There are designated improvement areas and tables dedicated just to writing letters to customers. The peripheral walls are covered with white board material, which is covered with improvement ideas.

Although over 8,000 calls are processed every day, the room is surprisingly quiet. The lack of walls is intentional to create rapid communication. A "pit boss" stands on a raised pedestal near the middle, watching the various screens and the "communicators" working the phones.

If a problem is detected, she can instantly marshal a team of communicator, HR, sales, or R&D. If a call is critical enough she will pipe it over the PA so everyone can get involved.

Communicators can go to R&D so the engineers can work directly with the customer on solutions or improvement ideas, immediately.

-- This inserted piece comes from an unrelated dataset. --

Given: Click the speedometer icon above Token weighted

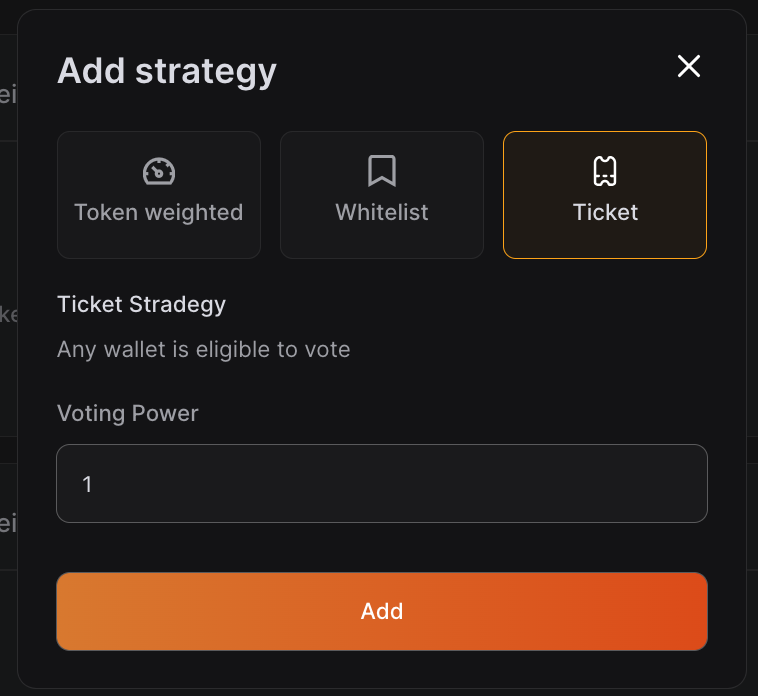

And every one of them (client communication log) is reviewed by a manager, director, or the president. Then 400 of them are turned into suggestions for improvement with action plans created. Every day.

How the heck do they do that? With cross-functional teams that are created for periods of a few months, then disbanded and reshuffled into new teams. This is because, even with no walls, they still feel there are barriers between people. They want everyone to be working together. The goal of the team is not to complete the action plan for the suggestions, but to create improved unity.

Once again, an extremely unique company. A large open office area with a thousand employees may scare many of you, but the improvement in communication - both speed and effectiveness - is incredible.